The 1985 Conservation Reserve Program, which pays farmers not to plant crops on highly erodible acreage, is also under scrutiny."You have some prominent members of Congress who have put farm programs in their rifle sights," Drabenstott said Thursday during Agricultural Outlook 1995, an annual forecast sponsored by the Utah Bankers Association and Utah State University. The forecast is intended to assist agriculture producers and financial institutions that lend to the agriculture community.

While farmers bristle at the suggestion of program cuts, Drab-en-stott said some of the programs may not work in a world economy.

"It's clear in the world food market, when we take land out of production, other countries in the world increase production," Drab-en-stott said. "When we cut our production, it only hurts our market share."

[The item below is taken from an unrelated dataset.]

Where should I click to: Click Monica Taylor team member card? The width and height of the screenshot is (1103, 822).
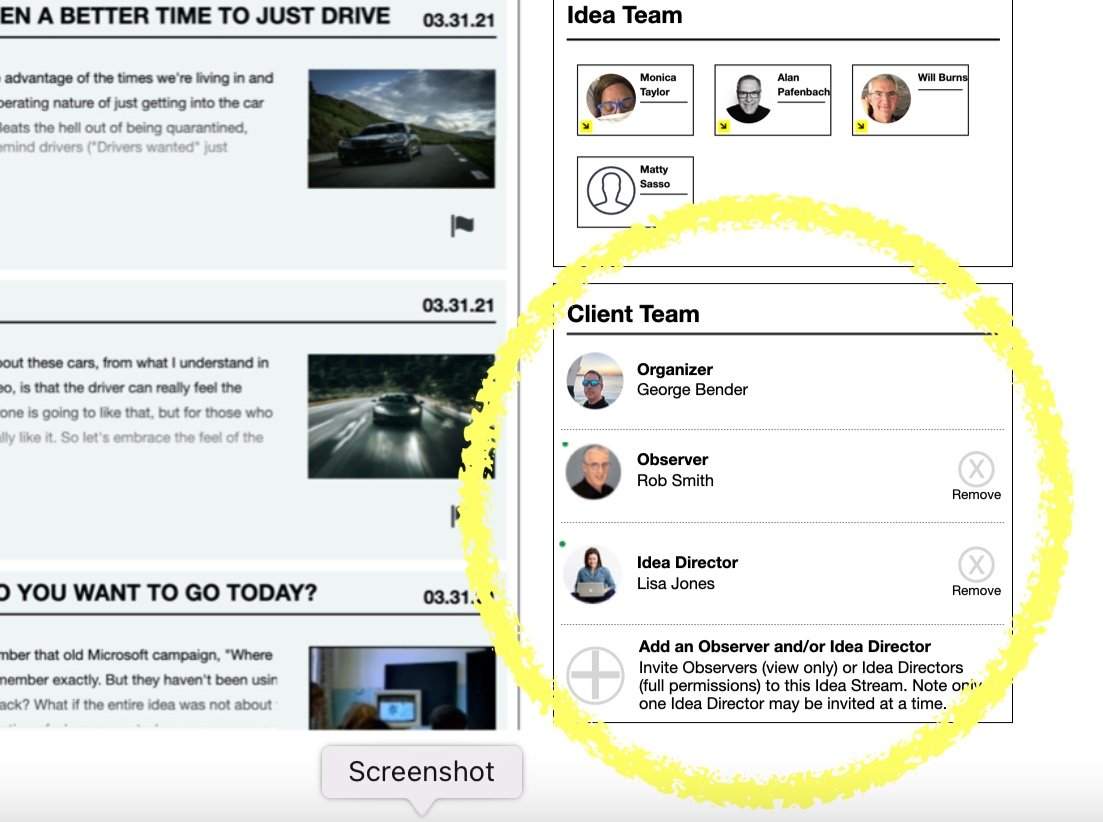[x=635, y=100]
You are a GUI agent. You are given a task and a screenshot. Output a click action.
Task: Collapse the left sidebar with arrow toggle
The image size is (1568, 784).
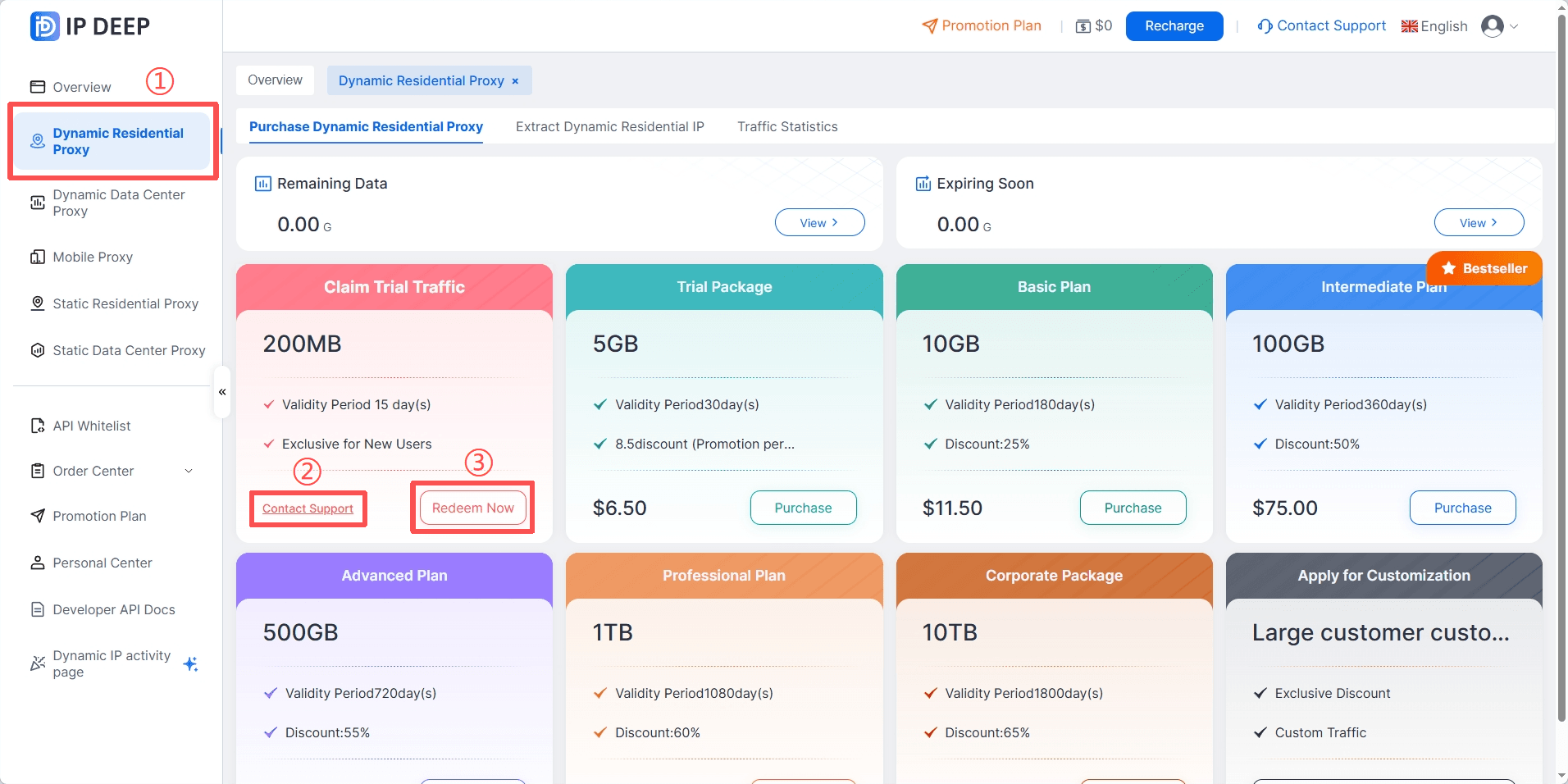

Commodity program probably deserve further examination, especially when the largest 6 percent of farms receive one-third of commodity payments. "The farm programs tend to benefit people who live better than most taxpayers," Drabenstott said.

Another concern about commodity program is that they encourage farmers to produce products for which they may be a dwindling market. "Commodity programs tend to wed producers to commodities," he said.

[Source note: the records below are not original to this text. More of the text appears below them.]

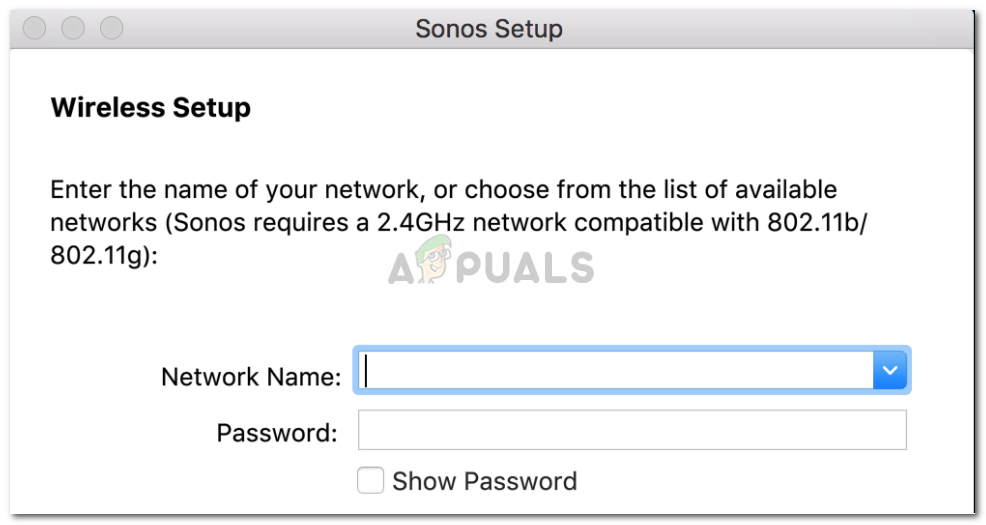Minimize the Sonos Setup window
Viewport: 986px width, 525px height.
(73, 28)
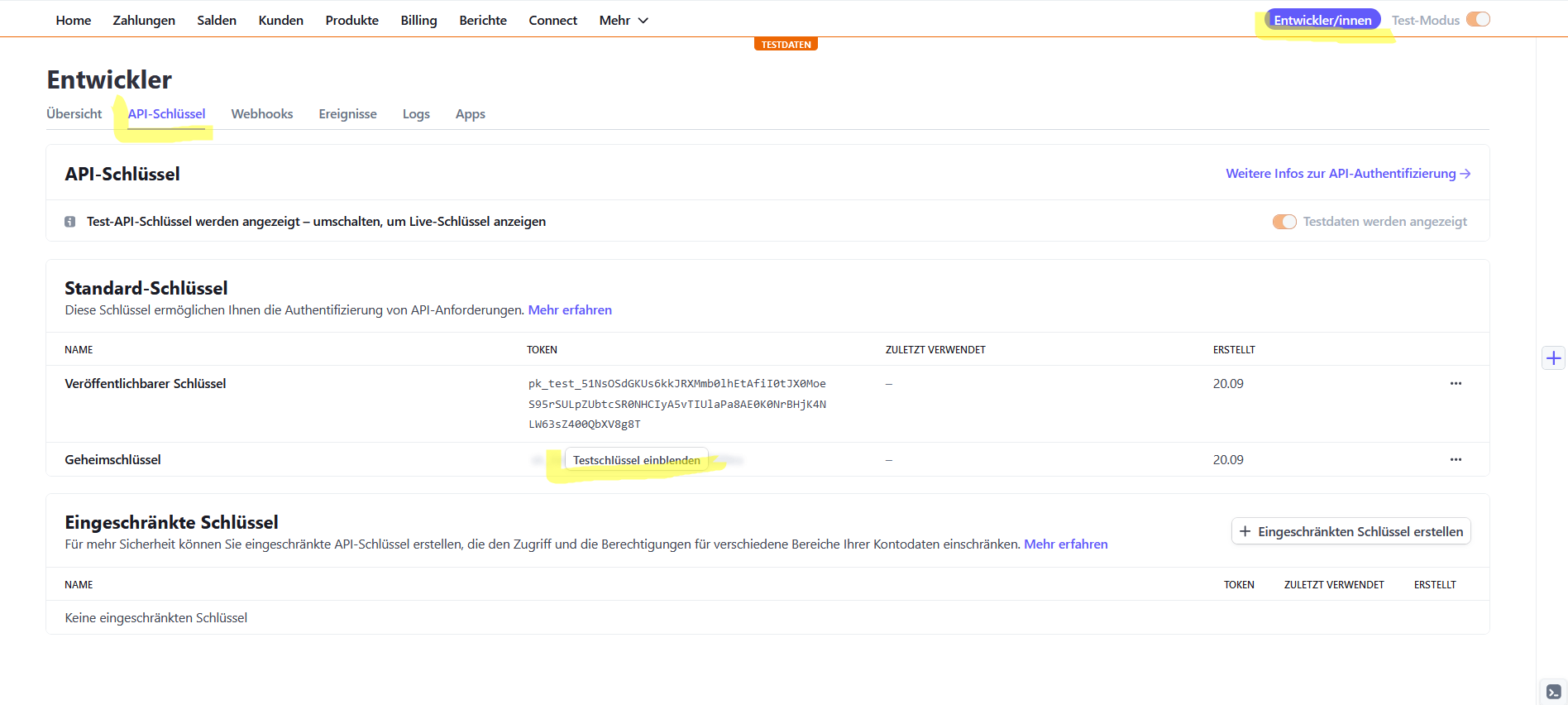Image resolution: width=1568 pixels, height=705 pixels.
Task: Expand the Mehr dropdown in navigation
Action: [624, 20]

Instead of farm programs, Congress appears to be leaning to addressing nonfarm rural issues such as infrastructure and access to health care.

"A healthy farm economy does not translate into a healthy rural economy," Drabenstott said. "Unless something's done about the health and well being of rural economies, they'll (farmers) also suffer."

Drabenstott hinted the Federal Reserve Board may not be finished yet with hikes in interest rates. "There have been no signs the economy is slowing down so I think the Federal Reserve Board will have the same concerns at its next meeting," he said.

Closer to home, agriculture experts made the following predictions:

- Dairy: Milk consumption was up, as well as butter, in 1994. Production has increased, primarily from greater cow numbers. "It looks like a bit of a tight year for milk producers," said Bruce Godfrey, professor of economics at Utah State University and Extension economist.

- Beef: Beef prices for producers were low in 1994, and there's no relief in sight for 1995. One of the culprits is the increased production of chicken and pork. Said DeeVon Bailey, professor and extension economist at USU: "There's so many hogs out there for production, the plants are even operating on Sunday, which is highly unusual." He predicts better days for producers in 1996.

- Forage and feed grains: "If there's one bit of good news, the drop in feed grain costs may help those in livestock production," said Donald Snyder, professor and head of the department of economics at USU. Hay production has increased nationwide, which has resulted in a "less than expected" drop in price, Snyder said. Hay prices have climbed significantly in Utah, some growers asking $100 a ton for premium hay. "I would not anticipate it would stay high but it might," Snyder.

- Wheat: Utah had a near record wheat crop in 1994, excellent in quality. "None of the winter wheat in Utah has been classified as feeder grain. Most of it is blendable," said Larry Bond, USU associate professor and extension economist. "While it's good quality wheat, it's really not what the bakers want." Utah wheat prices were up 40 percent over 1993, the best price since 1989.